Money Magic by Laurence Kotlikoff

Author:Laurence Kotlikoff [KOTLIKOFF, LAURENCE J.]
Language: eng
Format: epub
Publisher: Little, Brown and Company
Published: 2022-01-04T00:00:00+00:00


If you have to move and your house’s value hasn’t kept up with the inflation rate underlying your HECM RM interest rate, you may find yourself handing over your house to the lender (think Sue) with no wherewithal to cover your ongoing housing expenses.

Leaseback: A Better Way to Free Up Home Equity

The easiest way to free up home equity is simply to sell your home and rent. Ideally, sell your home to your kids or another close relative and lease it back from them.
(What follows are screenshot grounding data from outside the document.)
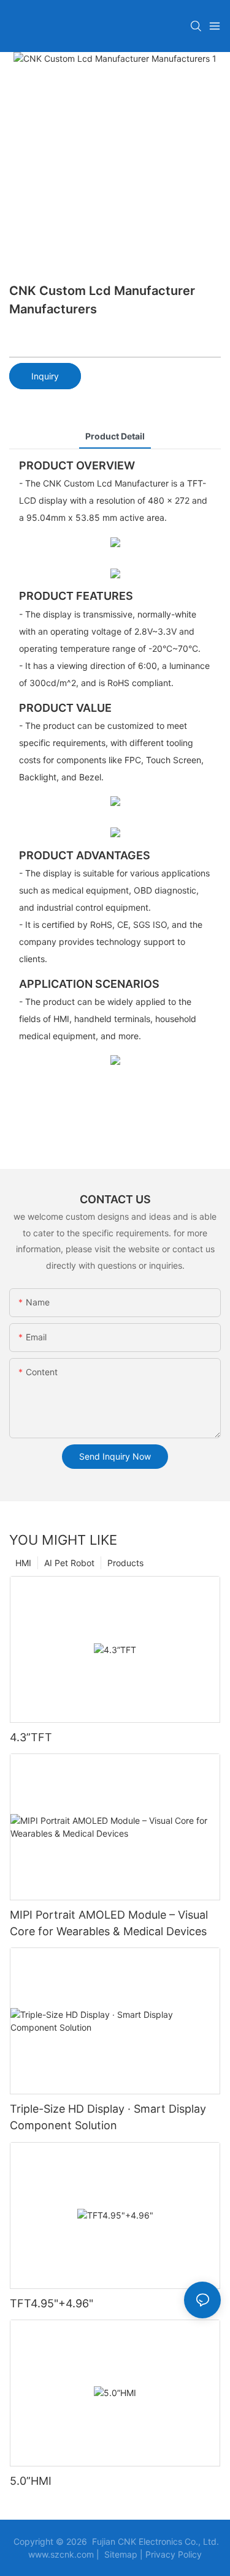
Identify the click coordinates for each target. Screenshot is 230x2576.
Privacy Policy (173, 2554)
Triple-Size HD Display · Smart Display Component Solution (108, 2117)
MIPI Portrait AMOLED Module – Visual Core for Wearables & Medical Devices (109, 1923)
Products (125, 1563)
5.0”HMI (31, 2480)
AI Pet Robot (69, 1563)
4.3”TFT (31, 1737)
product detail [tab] (115, 436)
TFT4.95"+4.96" (51, 2303)
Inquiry (45, 376)
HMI (23, 1563)
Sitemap (121, 2554)
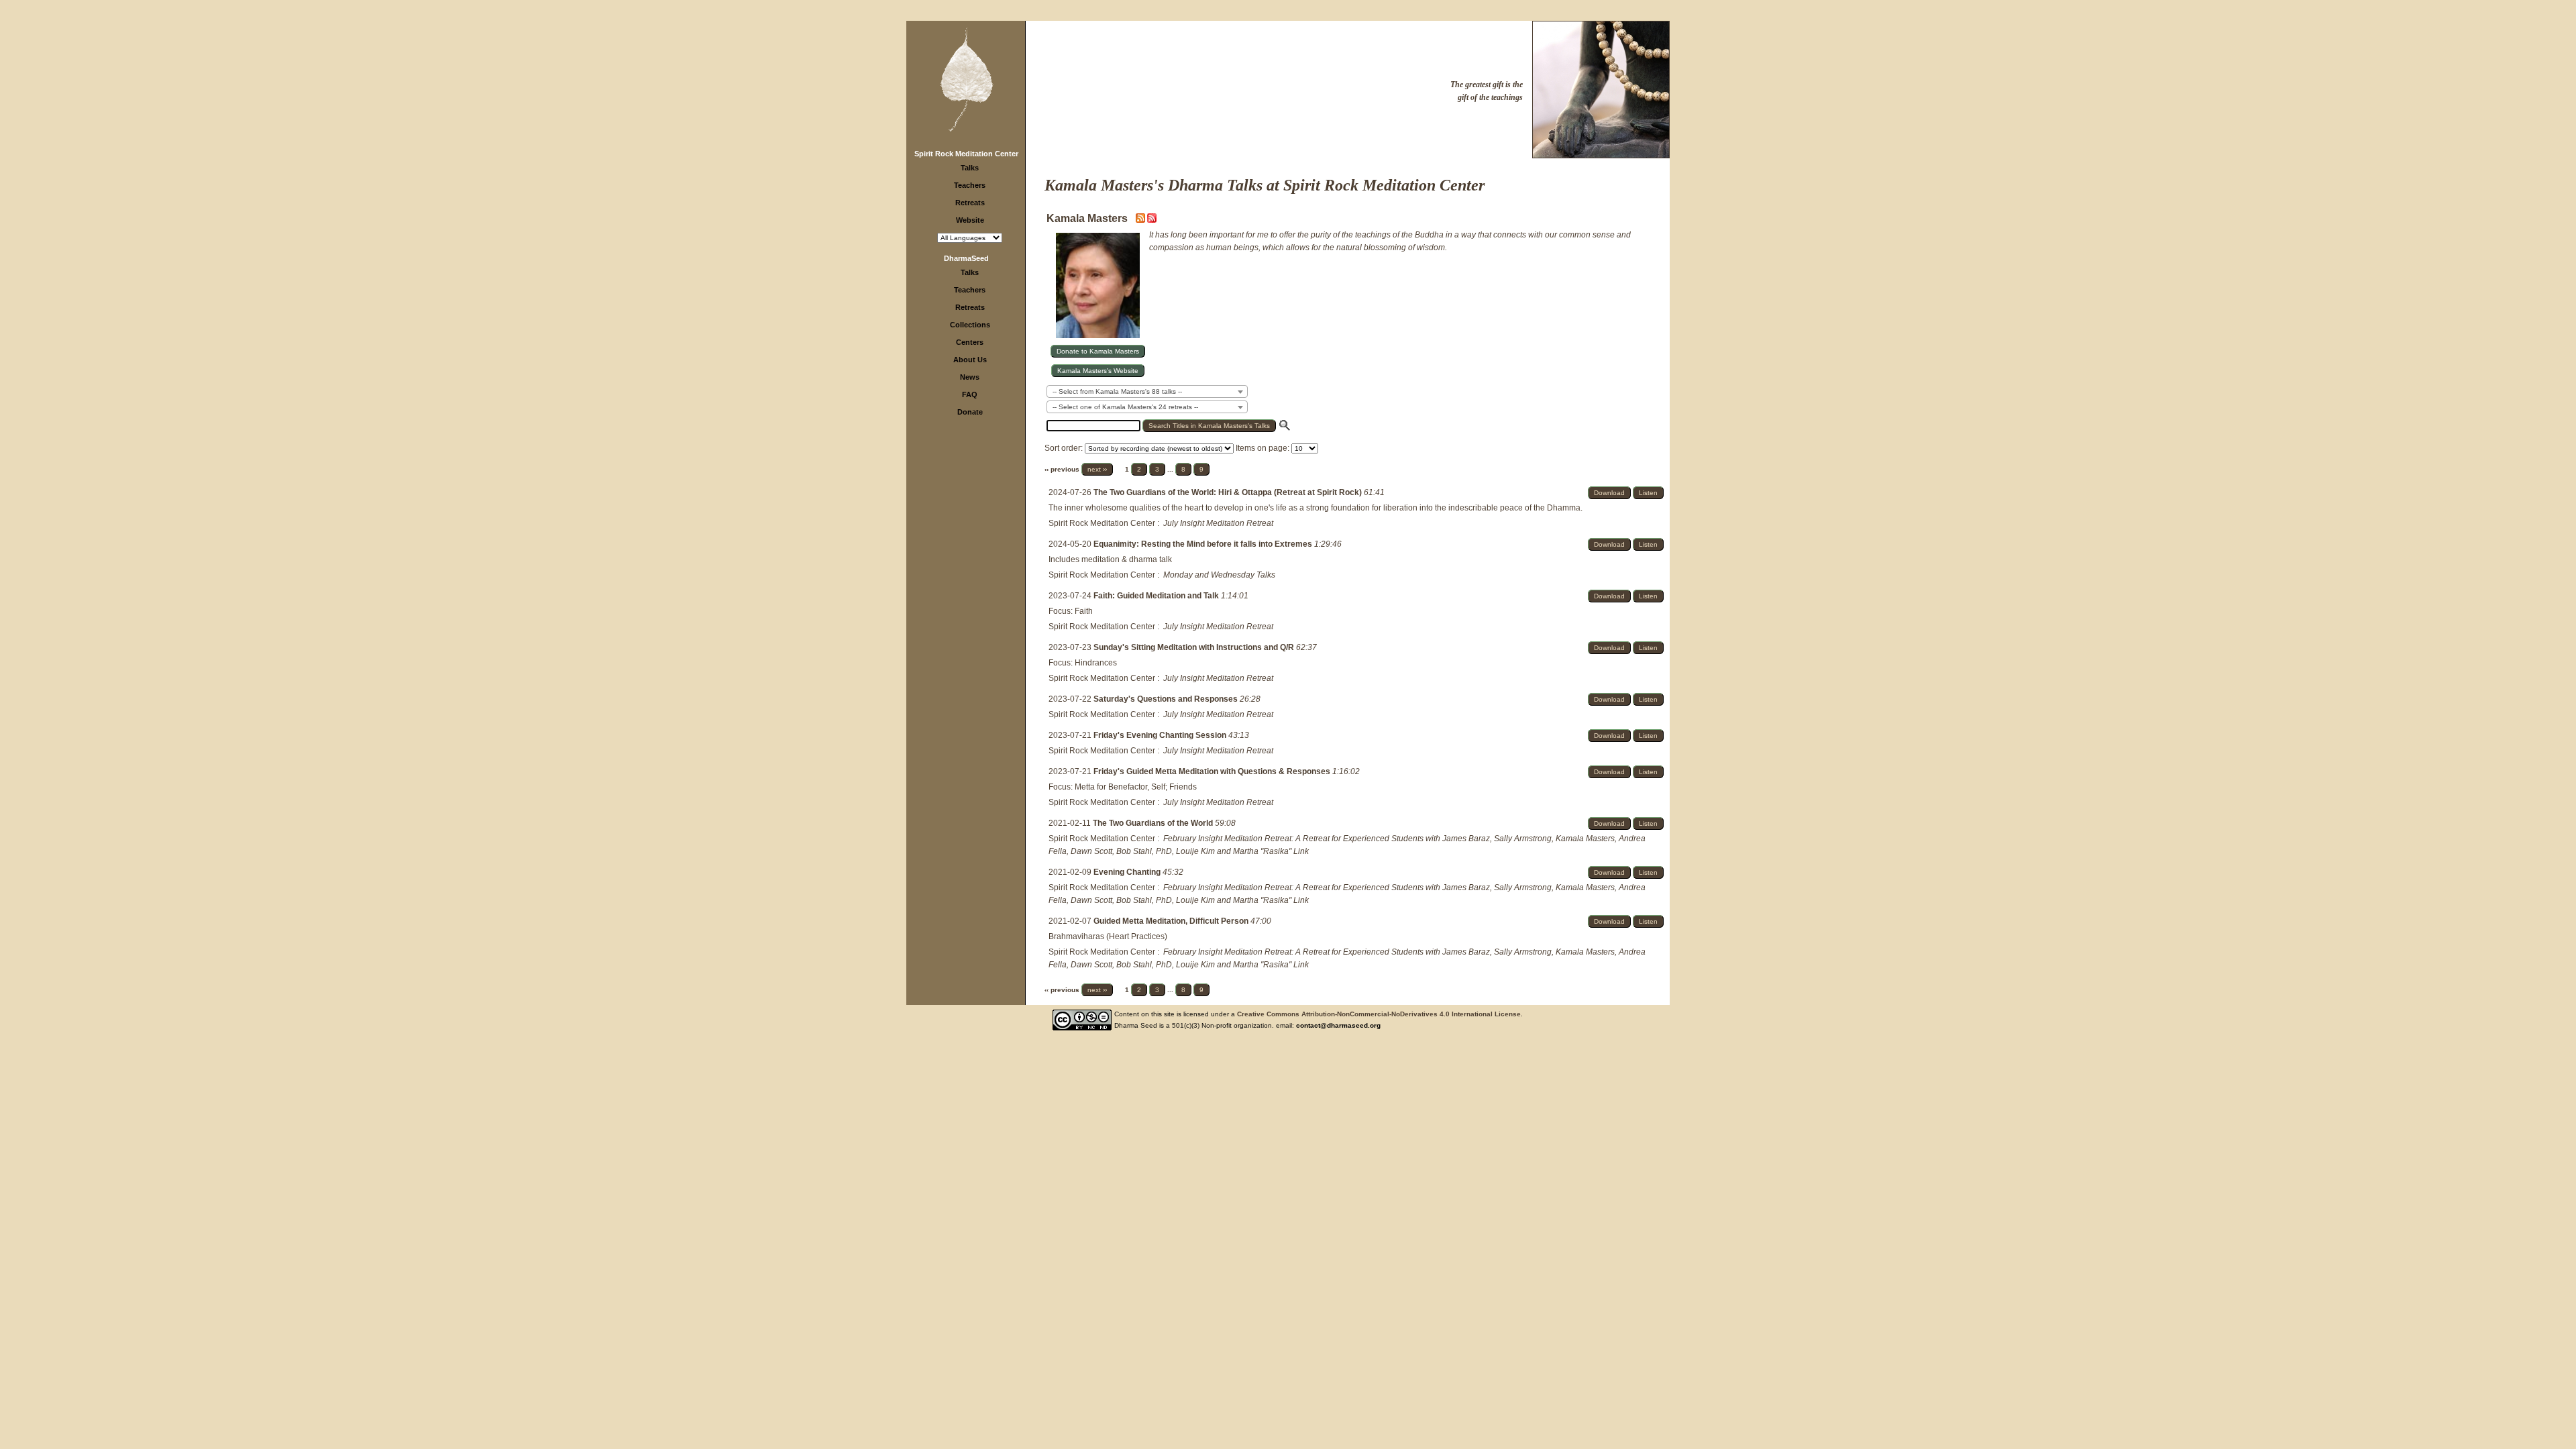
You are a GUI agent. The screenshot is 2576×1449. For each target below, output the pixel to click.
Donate (970, 412)
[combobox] (1147, 391)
Give them a good price in exchange for their not raising the rent faster than inflation. Or specify a formula under which the rent partially adjusts for increases in property taxes or nationwide rents. If you invest the proceeds in long-term TIPS, your home sale proceeds will be protected against inflation and can be used, in part, to pay your lease.

This arrangement can be legally formalized. As such, a leaseback can be organized with anyone, including a bank. Why the FHA hasn’t supported this straightforward solution beats me. Maybe the banks don’t want to have to deal with a plumbing leak at 11 p.m. on Sunday night or get into landlord-tenant disputes. This is where parents and children, who love each other, have an advantage. The mutual caring limits the scope for bad behavior, like skipping town without paying rent.

How does this solution differ from an RM? First, it releases essentially all your home equity. There are also no fees. Plus, you get to stay in your home as long as you want. And you’re not penalized if you need to move.

Buying into a continuing care retirement community is another way to free trapped equity. In this case, you’d sell your home and hand over a chunk of the proceeds to the facility plus pay a monthly fee in exchange for their agreement to provide you with housing, meals, entertainment, and transportation, as well as home-health and nursing care for the rest of your days. Such communities, because of their large numbers of residents, can provide better terms for their services than if each person were to purchase them separately. The reason is their services can be provided in the form of an annuity. Those who live long get the benefit of the up-front payments of those who die young.